Der Erste oder besser die Erste, die mir schüchtern entgegen kam, war Emily. Die entstellte Seite ihres Gesichts hinter einem Vorhang von schwarzen Haaren verborgen, lächelte sie mich an „Alles gute Bella, dass sagt man doch so oder?“ Ihre Unsicherheit half mir ein wenig, anscheinend wusste sie mit dieser Situation auch nicht so richtig umzugehen. „Danke Emily,“ Ich nahm sie leicht in den Arm. Das Vampirmädchen und das Wolfmädchen. Vielleicht waren wir uns doch ähnlicher als wir es insgeheim ahnten.

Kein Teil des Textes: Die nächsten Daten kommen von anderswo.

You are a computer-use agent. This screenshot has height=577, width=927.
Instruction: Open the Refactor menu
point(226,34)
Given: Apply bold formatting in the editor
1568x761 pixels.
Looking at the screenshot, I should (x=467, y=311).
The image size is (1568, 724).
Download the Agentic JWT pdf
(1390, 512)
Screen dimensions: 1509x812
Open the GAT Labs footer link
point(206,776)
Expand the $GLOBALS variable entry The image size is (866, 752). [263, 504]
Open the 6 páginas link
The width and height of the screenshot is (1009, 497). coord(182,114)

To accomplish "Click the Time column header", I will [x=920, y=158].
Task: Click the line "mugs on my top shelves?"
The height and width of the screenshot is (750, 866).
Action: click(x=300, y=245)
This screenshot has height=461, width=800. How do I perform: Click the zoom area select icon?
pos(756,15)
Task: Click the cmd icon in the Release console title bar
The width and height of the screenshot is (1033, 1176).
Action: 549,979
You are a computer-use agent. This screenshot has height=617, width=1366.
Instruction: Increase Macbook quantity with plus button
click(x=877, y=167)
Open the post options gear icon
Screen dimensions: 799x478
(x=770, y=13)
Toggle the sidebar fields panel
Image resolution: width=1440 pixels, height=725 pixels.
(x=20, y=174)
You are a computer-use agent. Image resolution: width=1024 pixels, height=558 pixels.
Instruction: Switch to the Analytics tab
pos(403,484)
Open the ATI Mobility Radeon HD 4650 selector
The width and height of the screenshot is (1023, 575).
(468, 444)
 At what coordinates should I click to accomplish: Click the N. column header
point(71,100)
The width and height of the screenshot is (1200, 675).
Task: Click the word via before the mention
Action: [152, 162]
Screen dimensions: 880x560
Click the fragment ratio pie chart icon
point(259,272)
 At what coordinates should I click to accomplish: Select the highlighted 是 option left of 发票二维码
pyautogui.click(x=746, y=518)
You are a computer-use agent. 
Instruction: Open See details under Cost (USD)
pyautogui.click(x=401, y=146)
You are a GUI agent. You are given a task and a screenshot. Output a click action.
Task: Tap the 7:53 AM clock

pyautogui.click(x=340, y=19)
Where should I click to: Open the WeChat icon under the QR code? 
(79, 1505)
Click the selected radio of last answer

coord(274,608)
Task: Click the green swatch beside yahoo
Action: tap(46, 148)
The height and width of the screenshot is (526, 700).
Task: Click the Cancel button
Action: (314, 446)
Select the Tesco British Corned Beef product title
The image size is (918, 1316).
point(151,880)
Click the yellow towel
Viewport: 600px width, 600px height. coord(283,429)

Die nächste Begegnung zeigte mir dann wieder deutlich, warum ich eigentlich nicht hier sein sollte. Im Wohnzimmer hockten sie all bis auf Jacob, wie eine Horde wartender hungriger Geier. Das sie dabei alle kleine bunte Hüttchen auf dem Kopf und Luftschlangen um die Hälse geschlungen hatten machte die ganze Sache auch noch vollkommen bizarr, weil ihre Augen mich regelrecht zu durchbohren schienen. Was ging in ihren Köpfen vor? Wer von denen stellte sich gerade insgeheim vor mich auf der Stelle mit seinen Klauen zu zerreißen? Paul? Quiel? Beide? Allein davon abgehalten durch ihren Rudelführer. Emily zog mich am Arm zum letzten freien Sessel. „Möchtest du was trinken?“ Sie reichte mir ein Glas mit einer ziemlich süß aussehenden Brause.
Aus einem Instinkt heraus roch ich darn, bevor ich einen Schluck nahm.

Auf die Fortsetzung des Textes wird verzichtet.